**RECORDED DATA**
Segment Open

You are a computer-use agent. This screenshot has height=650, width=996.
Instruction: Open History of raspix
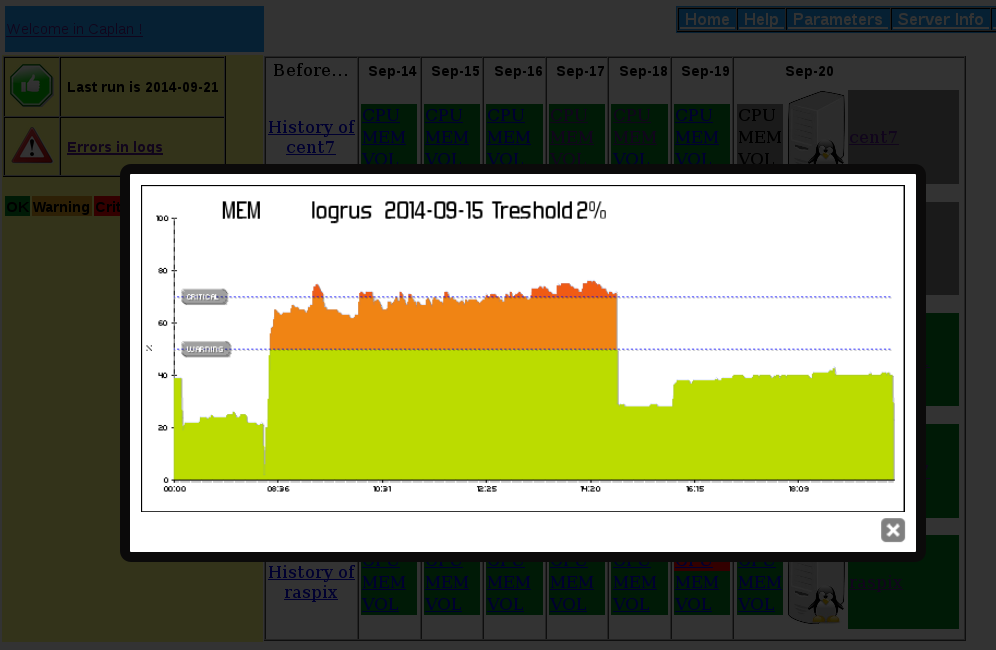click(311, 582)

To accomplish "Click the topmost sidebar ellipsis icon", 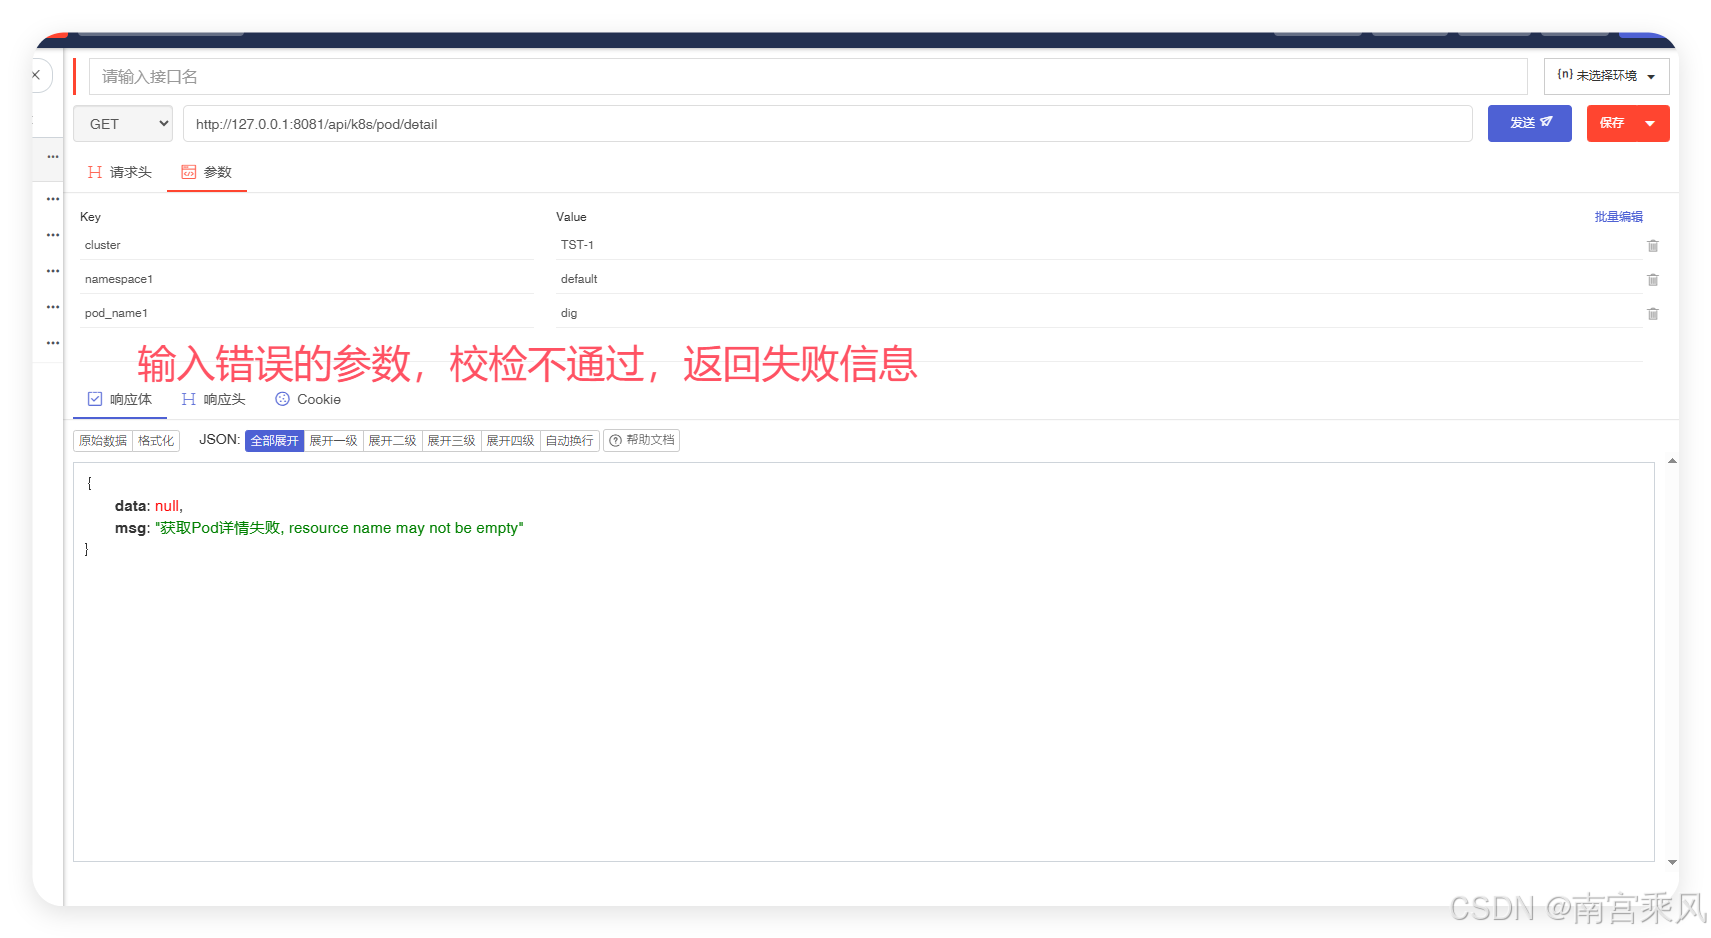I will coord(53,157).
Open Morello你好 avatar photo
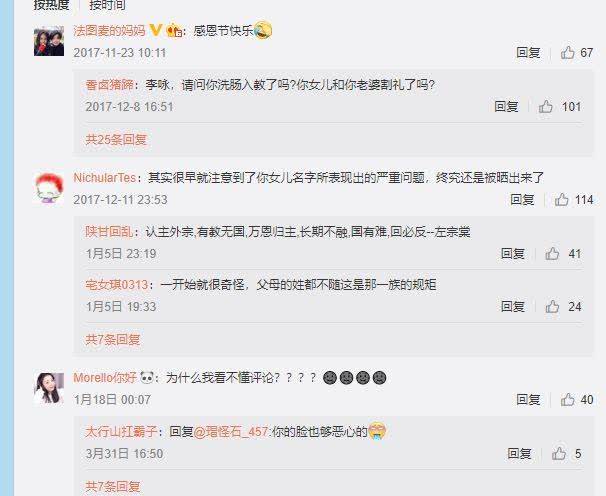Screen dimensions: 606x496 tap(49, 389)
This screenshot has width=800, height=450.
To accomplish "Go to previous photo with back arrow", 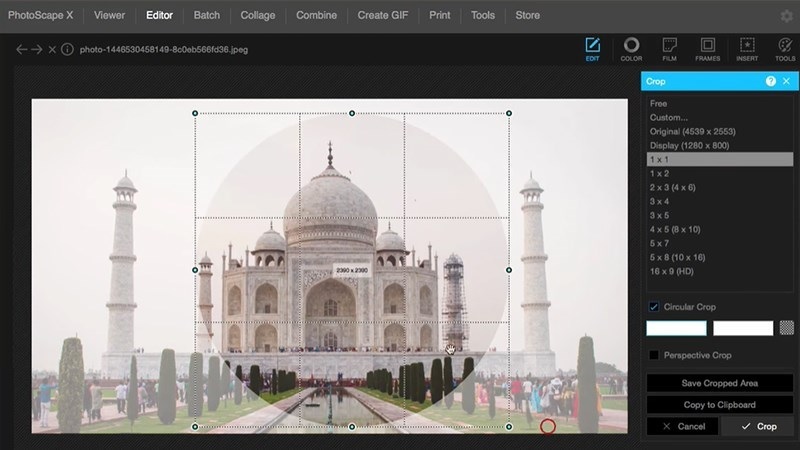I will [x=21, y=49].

Segment Closed
Segment Open

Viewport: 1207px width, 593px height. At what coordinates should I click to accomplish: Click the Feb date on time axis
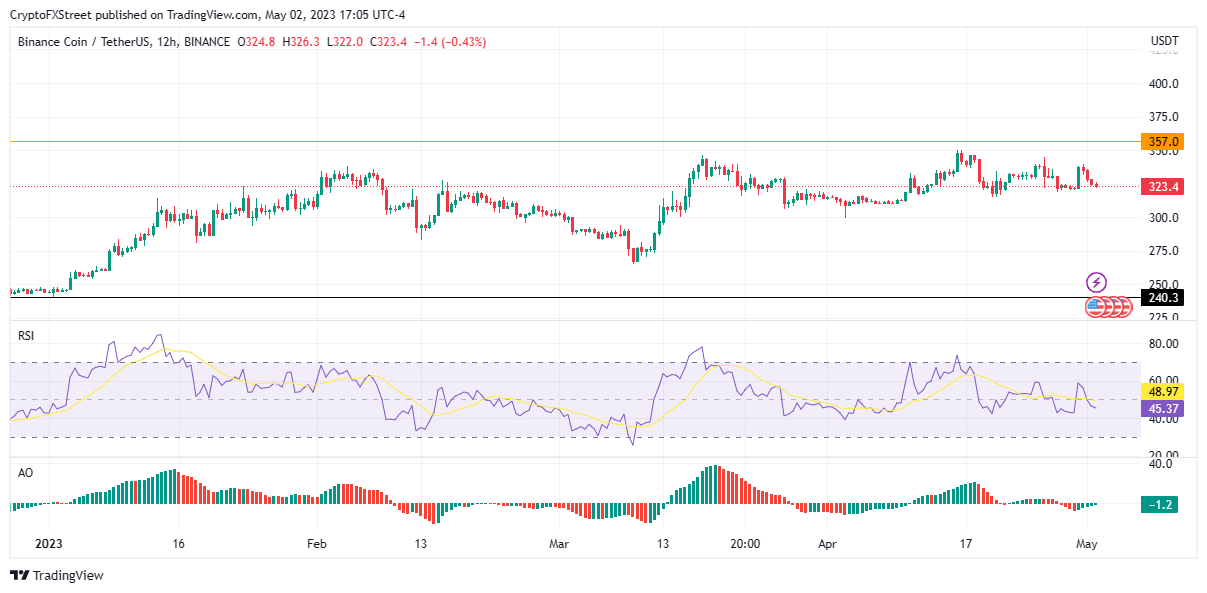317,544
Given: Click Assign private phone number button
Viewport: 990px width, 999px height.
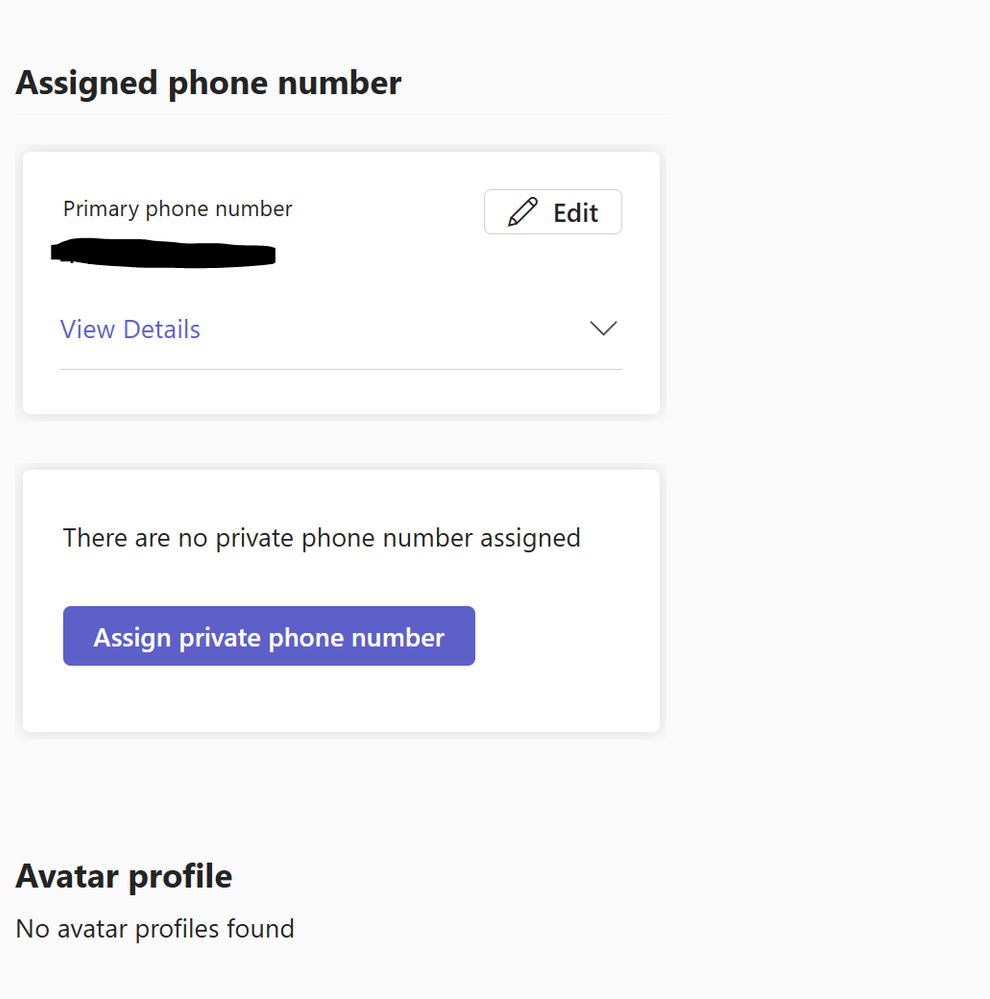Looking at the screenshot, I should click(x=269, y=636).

Segment Closed
Segment Open

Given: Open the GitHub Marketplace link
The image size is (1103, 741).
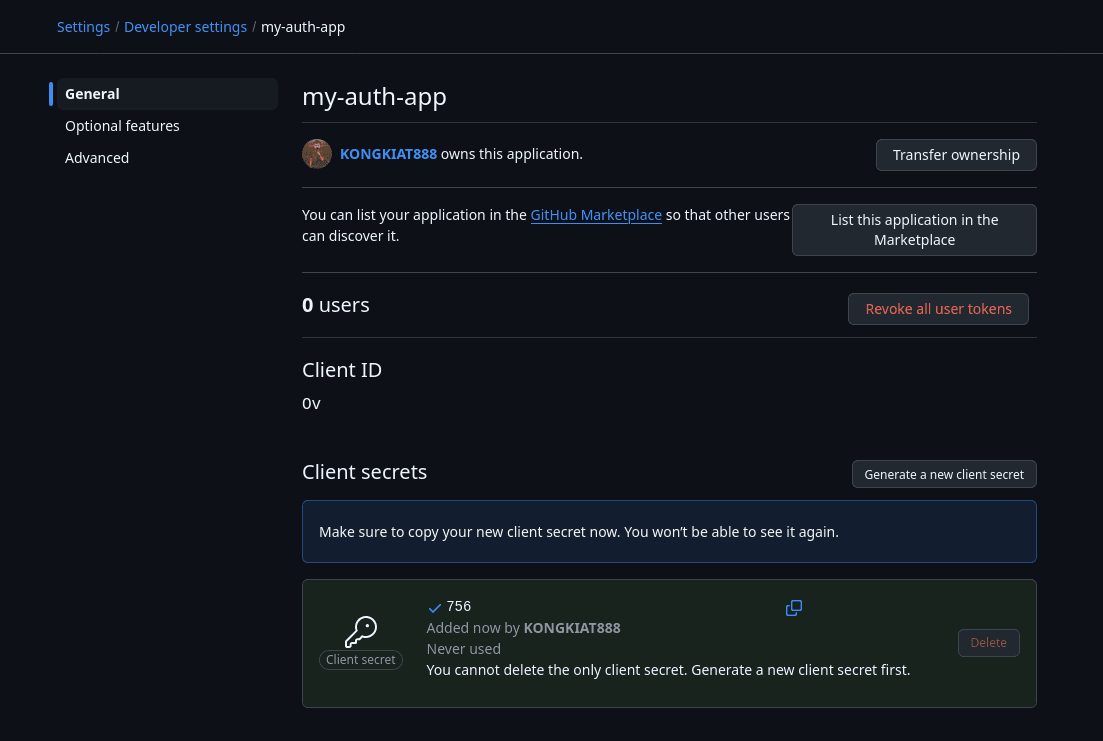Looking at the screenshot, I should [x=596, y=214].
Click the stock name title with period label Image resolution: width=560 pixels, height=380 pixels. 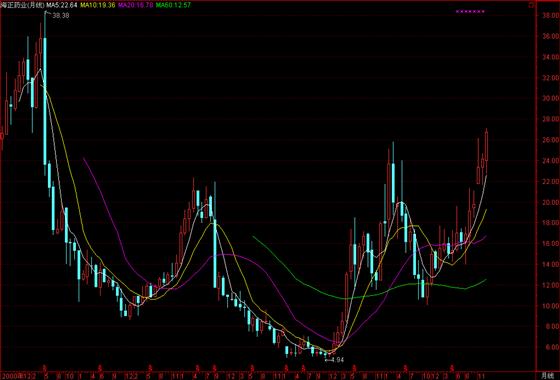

Segment Closed

**EXERCISE GOAL**
Leaving out all pictures, set down exactly the lines of the material above, from the line with "Given: Open the GitHub Marketplace link" to the line with "Click the stock" inclusive, and no others.

**SOLUTION FOR THIS TASK**
Given: Open the GitHub Marketplace link
The image size is (1103, 741).
Looking at the screenshot, I should [x=596, y=214].
Click the stock name title with period label Image resolution: width=560 pixels, height=380 pixels. 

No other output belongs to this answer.